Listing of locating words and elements
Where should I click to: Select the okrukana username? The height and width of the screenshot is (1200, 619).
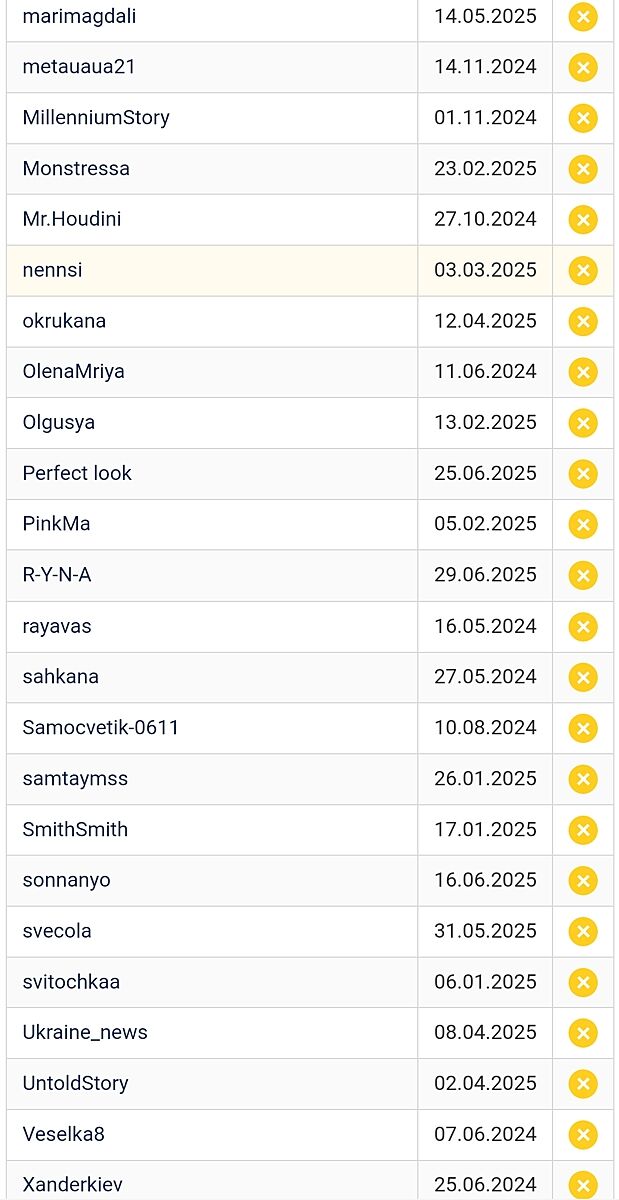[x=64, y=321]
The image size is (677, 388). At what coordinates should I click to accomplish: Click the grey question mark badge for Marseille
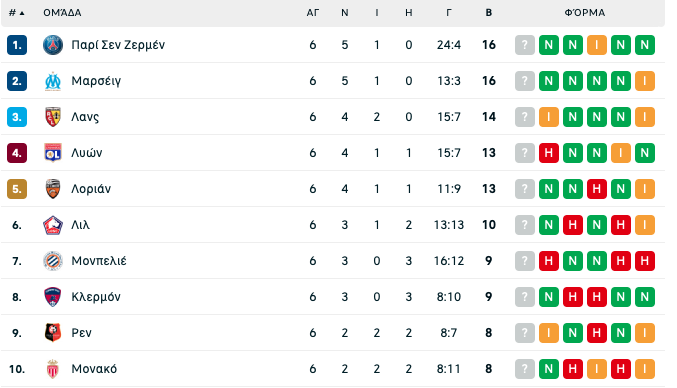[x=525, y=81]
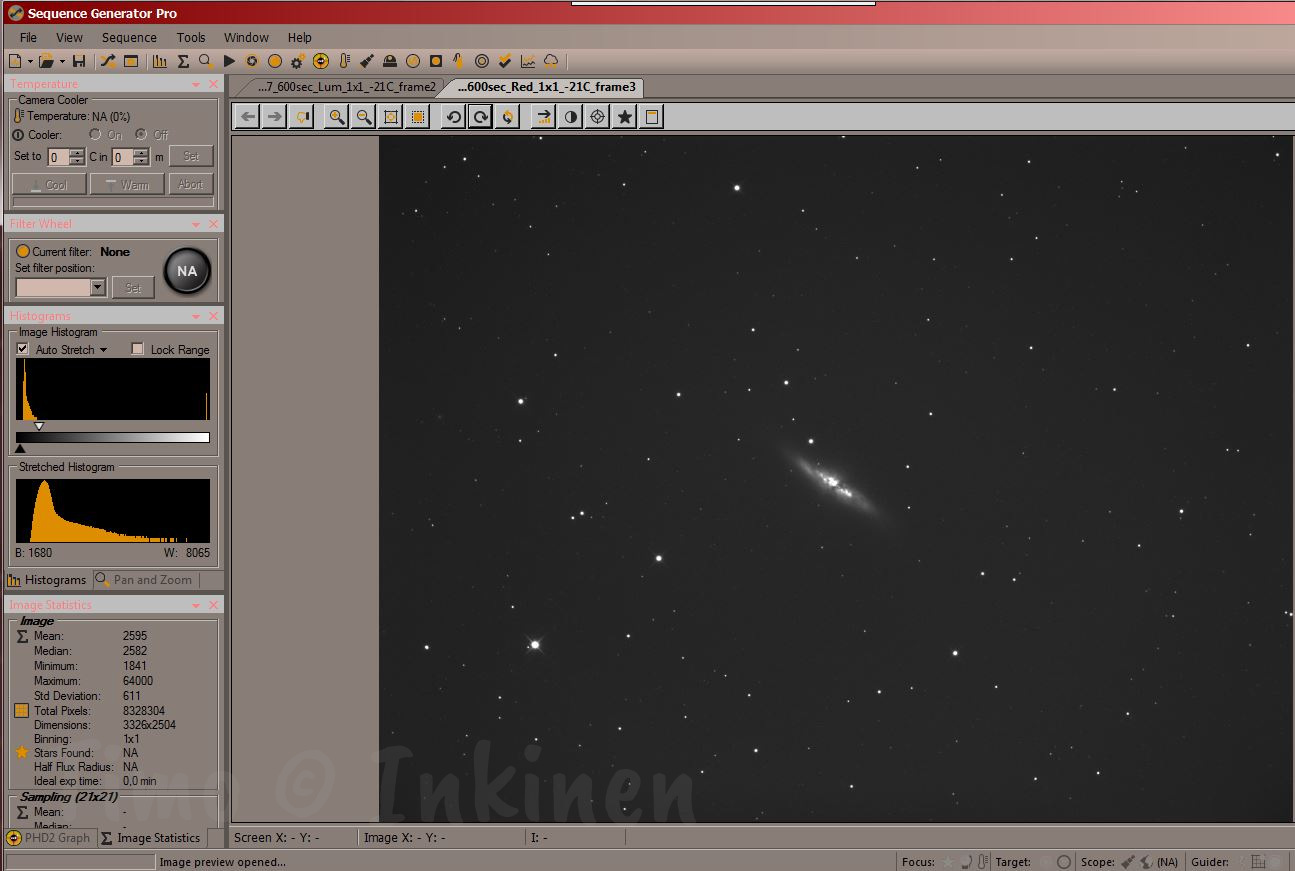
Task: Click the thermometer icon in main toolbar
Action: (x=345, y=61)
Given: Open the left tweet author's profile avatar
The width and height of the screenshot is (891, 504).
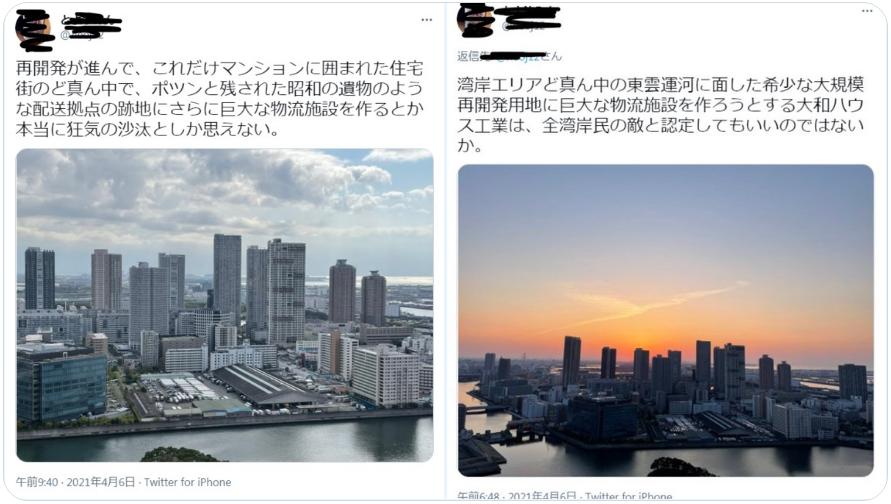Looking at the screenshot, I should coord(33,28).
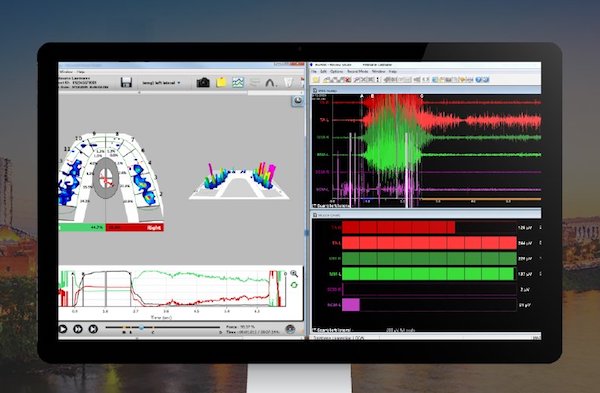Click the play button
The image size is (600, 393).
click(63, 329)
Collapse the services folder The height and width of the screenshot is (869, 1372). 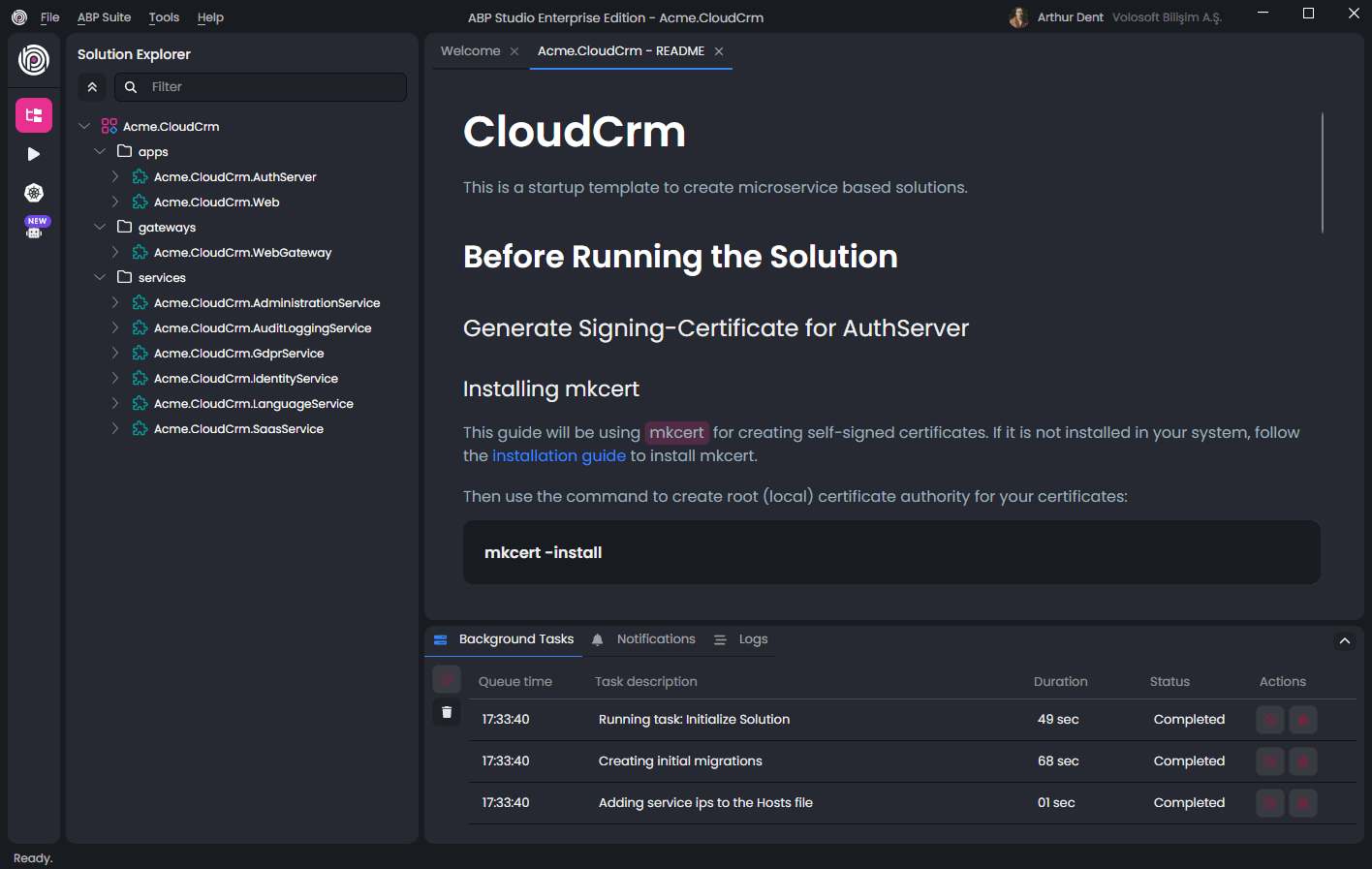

→ **What the exercise asks**
Rewrite the listing from the line with "Given: Open the" through the end of the listing, swapping "tweet" for "post" and keeping everything else the same. Leave out the pictures.

→ **The response**
Given: Open the left post author's profile avatar
The width and height of the screenshot is (891, 504).
Looking at the screenshot, I should coord(33,28).
Click the play button
The image size is (600, 393).
click(63, 329)
Collapse the services folder The height and width of the screenshot is (869, 1372). 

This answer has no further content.